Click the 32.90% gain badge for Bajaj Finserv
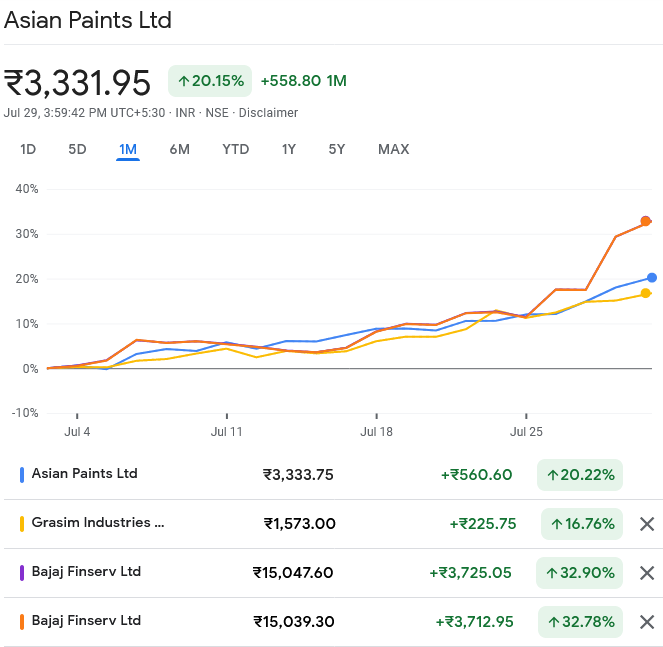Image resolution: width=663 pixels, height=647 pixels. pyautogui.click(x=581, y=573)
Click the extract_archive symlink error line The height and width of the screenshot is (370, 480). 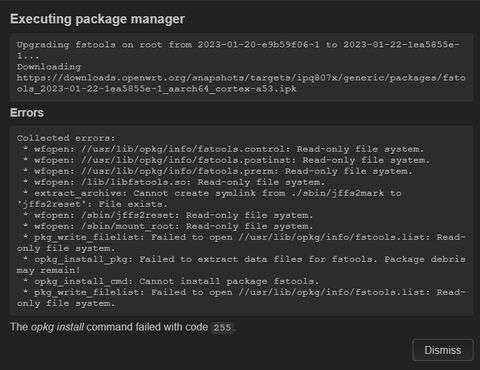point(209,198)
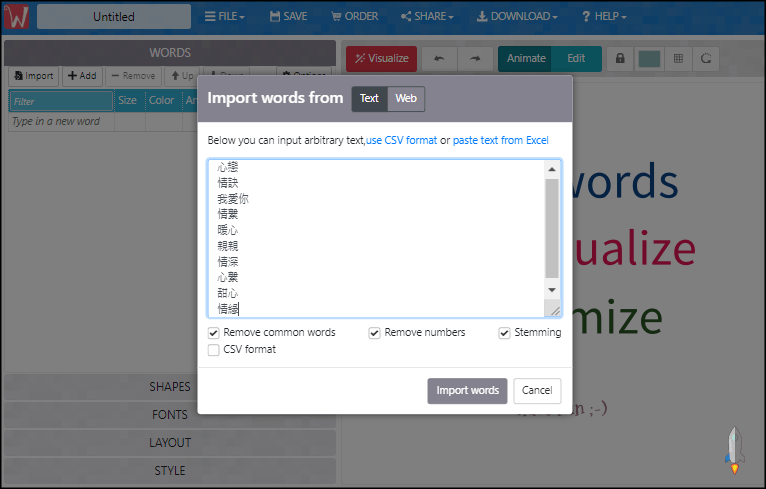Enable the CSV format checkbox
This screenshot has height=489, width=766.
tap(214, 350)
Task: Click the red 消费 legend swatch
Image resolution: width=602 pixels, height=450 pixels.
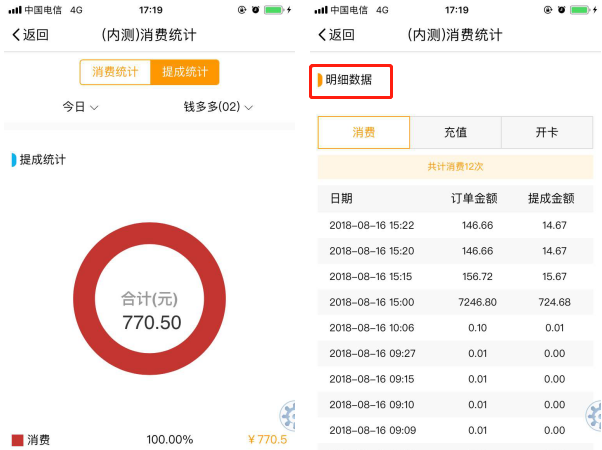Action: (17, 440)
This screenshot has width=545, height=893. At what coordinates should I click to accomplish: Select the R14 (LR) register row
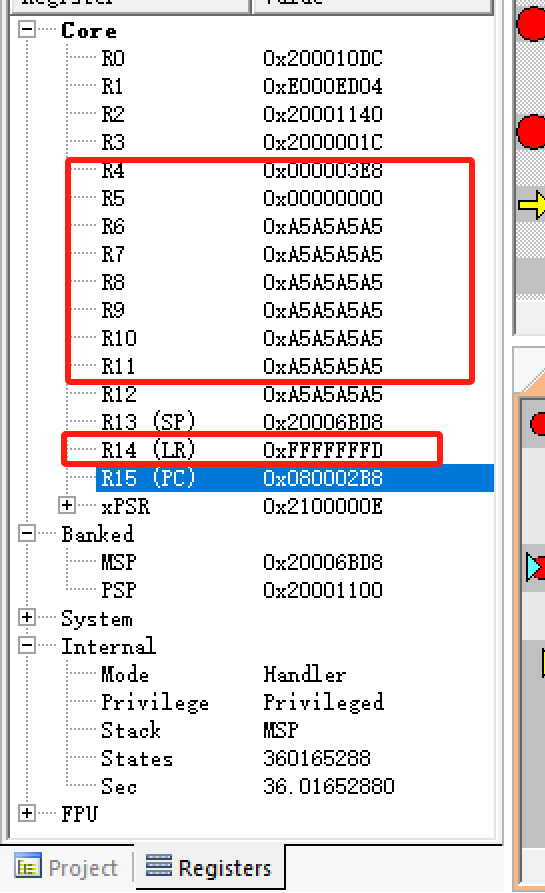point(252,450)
-=-=-
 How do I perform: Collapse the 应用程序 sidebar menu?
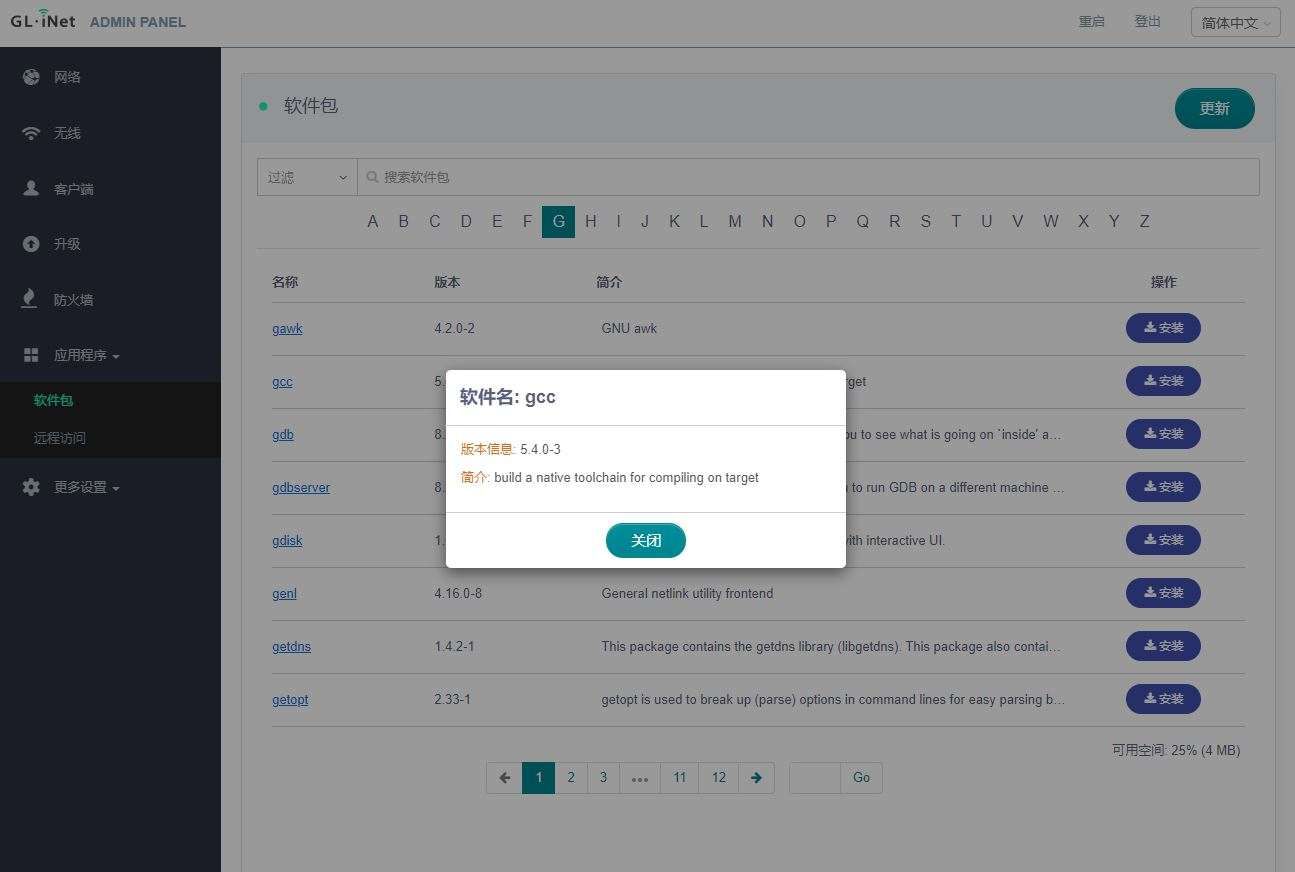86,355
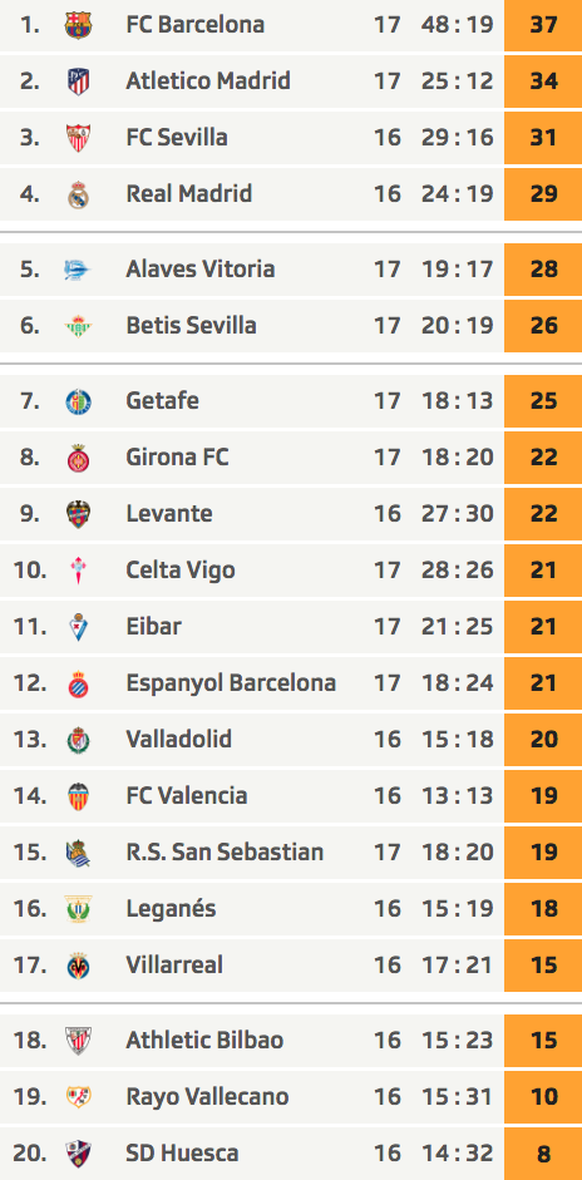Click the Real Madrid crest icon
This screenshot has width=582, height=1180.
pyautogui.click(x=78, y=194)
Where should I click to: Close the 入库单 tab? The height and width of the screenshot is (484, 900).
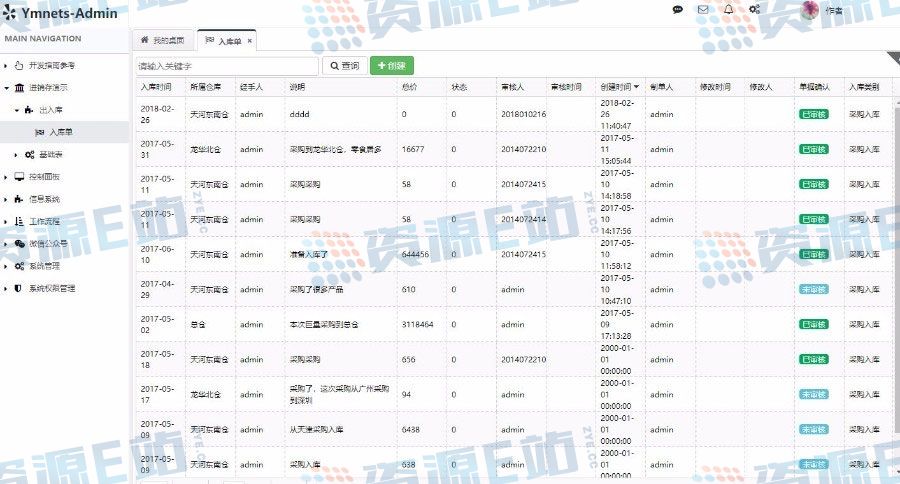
-=-=-
[Exercise] Of the records above, print only the lines from the one containing "How do I perform: Collapse" through the one containing "Where should I", inclusive and unaltered, leaving out pictures.

[Solution below]
 How do I perform: Collapse the 应用程序 sidebar menu?
86,355
Click the Real Madrid crest icon
This screenshot has width=582, height=1180.
pyautogui.click(x=78, y=194)
Where should I click to: Close the 入库单 tab? The height and width of the screenshot is (484, 900).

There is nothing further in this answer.